“MEMÓRIAS DA BOCA” REVERENCIA E REFERENCIA O CINEMA PAULISTA DE DÉCADAS PASSADAS.

Por Celso Sabadin.

 

Há uma citação atribuída a Rogério Sganzerla que diz algo como “Se não for possível fazer direito, a gente escracha”. É com este pensamento que deve ser visto o filme “Memórias da Boca”, longa metragem composto por oito episódios que evocam histórias, estilos e principalmente o espírito de se fazer cinema da chamada Boca do Lixo, região da capital paulista que deu verdadeiras aulas de mercado cinematográfico ao restante do país, dos anos 50 aos 80.

 

É importante ressaltar que todos os episódios foram assinados por cineastas envolvidos com aquele criativo período de produção em que os filmes atingiam o público e se pagavam na bilheteria.

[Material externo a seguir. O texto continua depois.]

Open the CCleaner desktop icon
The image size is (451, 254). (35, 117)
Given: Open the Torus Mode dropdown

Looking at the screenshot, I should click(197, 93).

Segundo uma breve apresentação feita no início do filme pelo professor, pesquisador e montador Máximo Barro, o Cinema da Boca deu certo porque os produtores enganavam os exibidores na hora de mostrar seus orçamentos, e os exibidores enganavam os produtores na hora de apresentar seus números de bilheteria. Ou seja, todos faziam vistas grossas e tudo acabava funcionando bem à brasileira. A maneira despojada, quase informal – digamos – pouco preocupada com formalismos e formalidades que caracterizava boa parte da produção da Boca, é aqui mimetizada e repetida. Serve como uma homenagem ao estilo da época que pode surpreender os mais jovens, mas que não deixa de ser o resgate formal de todo um período.

 

Os oito episódios de “Memórias da Boca” são:

 

Amigas para Sempre – comédia de Alfredo Sternheim com Elisabeth Hartmann e Neide Ribeiro. Elas interpretam duas atrizes do cinema da Boca que se encontra em um café. A conversa, inicialmente fraterna em meios às lembranças, descamba para uma intensa discussão.

 

Passagem de Tempo – documentário de Mário Vaz Filho. O diretor narra o surgimento da Embrapi, produtora independente formada por dez cineastas da Boca para ser uma alternativa às empresas tradicionais. Homenageia aos falecidos Ody Fraga, Jean Garrett, Antonio Moreiras e Cláudio Portioli.

 

Bangue-bangue – de Valdir Baptista. Com Walter Vanny e José Indio Lopes. Diálogo nostálgico e descontraído entre dois técnicos e atores faz evocação da feitura dos westerns no Cinema da Boca. Cenas de filmes e depoimento do crítico Rodrigo Pereira e Mário Vaz Filho.

 

Entrando pelo Cano – comédia de Tony D´Ciambra, com Amanda Banffy, Eduardo Silva, Gilda Vandenbrande, Zé da Ilha. Um encanador, por engano, vai parar em um prostíbulo da Boca do Lixo onde uma atendente o trata como cliente agendado para condutas bizarras.

 

Triumpho 134 – Os Cineclubes na Boca do Lixo – de Diogo Gomes dos Santos. Com imagens da época e depoimentos de Alain Fresnot, André Gatti, entre outros, o filme resgata a importância do movimento cineclubista no local e na época da ditadura militar.

 

Experiência Macabra – de Clery Cunha. Com cenas de Joelma, 23º andar, que dirigiu em 1980, o cineasta Cunha lembra um fato cômico envolvendo o ator Carlos Marques durante as filmagens em um depósito funerário.

 

Autofilmagem – de José Mojica Marins. Um passeio atual com José Mojica Marins pela rua do Triunfo.  Ele discorre sobre a importância e a versatilidade do cinema da Boca, lembra também a solidariedade que existia e que ajudou a viabilizar vários projetos de muitos cineastas.

 

Mil Cinemas – de Diomédio Piskator. Com Debora Muniz, Mel Lisboa, Carla Gobbi, Beto Magnani, Osvaldo Gonçalves, Juan Carlos Alarcón, Wilson Sampson e outros. Metalinguístico, encena em linguagem fragmentada e humor, os bastidores de uma filmagem atual na Boca do Lixo.

 

Ah, assim como acontecia com os filmes da Boca do Lixo daquela época, este também não conta com apoios estatais e grandes patrocinadores oficiais. Autenticidade a toda prova.